Conservation, protection, sustainability

Among the key provisions of the Convention are the conservation of the world’s fisheries, marine protection, the right to resources within 200 nautical miles of national shorelines, and of increasing importance, the sustainable and equitable management of mineral-related activities in international waters.

“As we gather today, the Convention is more relevant than ever. The ocean is in dire straits”, the UN chief warned.

He said around 35 per cent of the world’s fisheries are simply being overexploited. Sea levels are rising as the climate crisis continues, and “the ocean is acidifying and choked with pollution.”

Dangers at sea

Coral reefs are bleaching, “epic floods” threaten coastal cities everywhere, and too often, “people working in ocean-based industries are not accessing the support or safe working conditions they need and deserve.”

Greater ambition is needed he told delegates, and the anniversary should be “an important reminder to continue using this critical instrument to tackle today’s challenges.”

He said the recently adopted Agreement on Fisheries Subsidies needed to be adopted swiftly, ensuring that all policies towards the ocean are “underpinned by the best science, and the best economic and social expertise.”

He said it meant bringing the wisdom and knowledge of Indigenous peoples and local communities into the Convention, ending what he called the plastic pollution crisis, and concluding next year the agreement on marine biological diversity of areas beyond national borders.

‘False dichotomy’

“It’s high time to end the false dichotomy between profit and protection of the ocean”, Mr.
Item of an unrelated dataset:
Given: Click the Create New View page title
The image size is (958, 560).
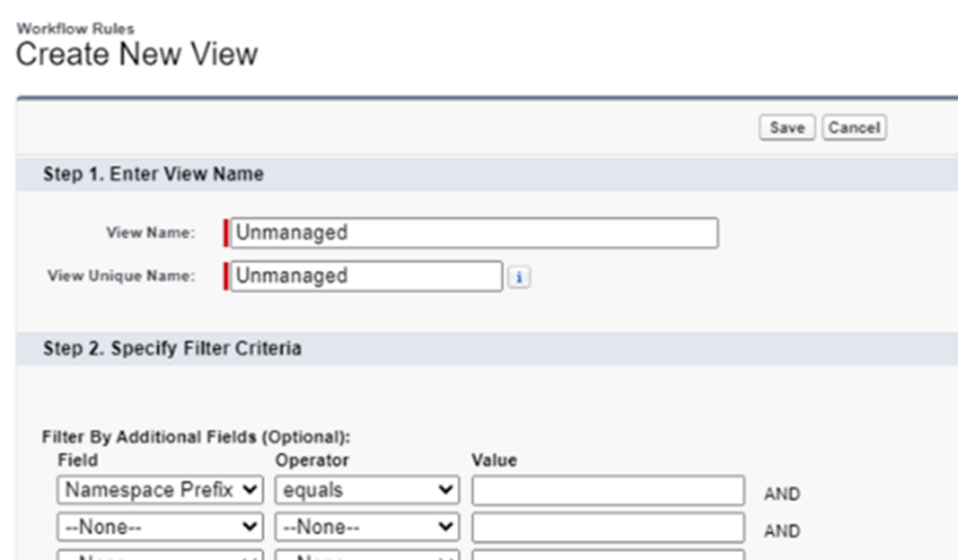Looking at the screenshot, I should click(x=138, y=54).
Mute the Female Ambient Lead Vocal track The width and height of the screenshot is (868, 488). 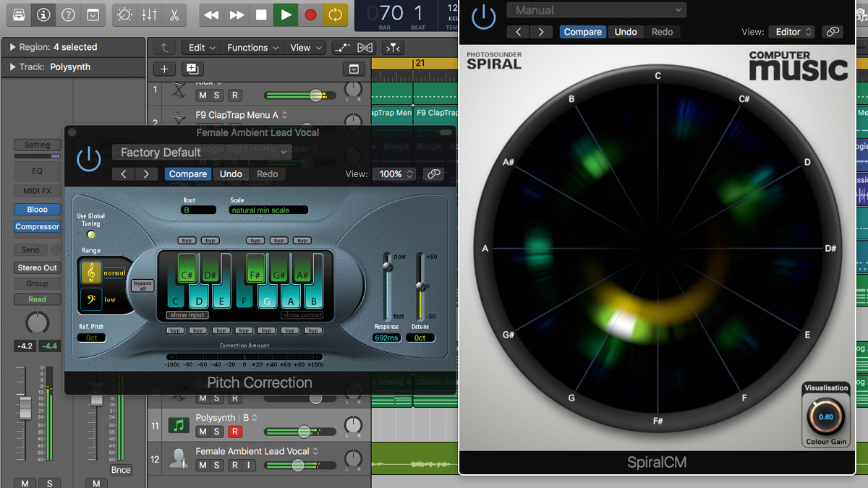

Guterres declared, adding that if we fail to protect it for future generations, “there can be no profit for anyone.”

He said governments should develop laws and policies that put protection and conservation first, while marine industries and investors, should make conservation, protection and climate resilience a top priority, along with worker safety.
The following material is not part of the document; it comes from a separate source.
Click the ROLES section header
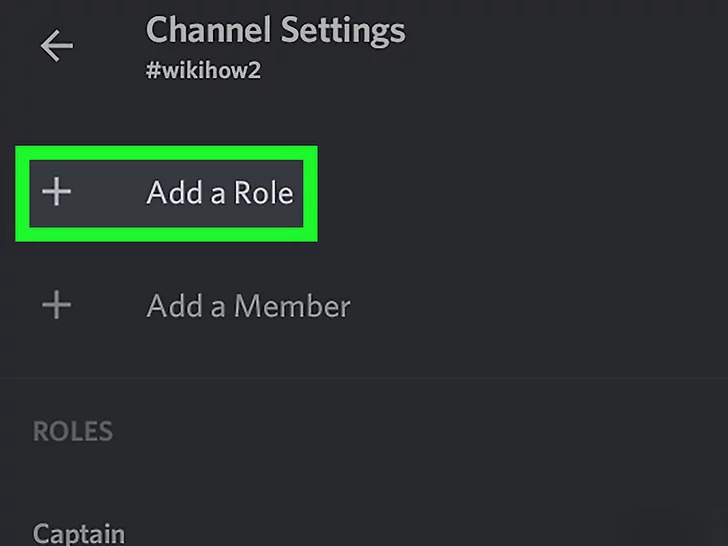Viewport: 728px width, 546px height. click(x=73, y=431)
“At every step, you can count on the United Nations to work with you to bring peace, stability and security to the ocean and its seas”, he told ambassadors. “Let’s safely deliver these incredible gifts into the waiting hands of the next generation.”

‘True UN success story’

The President of the General Assembly Csaba Kőrösi, reminded the anniversary meeting that the Convention was known by many as “the constitution of the oceans”.

“The fact that UNCLOS is just as relevant as ever is a true UN success story.  This document can serve as an excellent example of what can be achieved when multilateralism is done right. What global governance can and should look like.”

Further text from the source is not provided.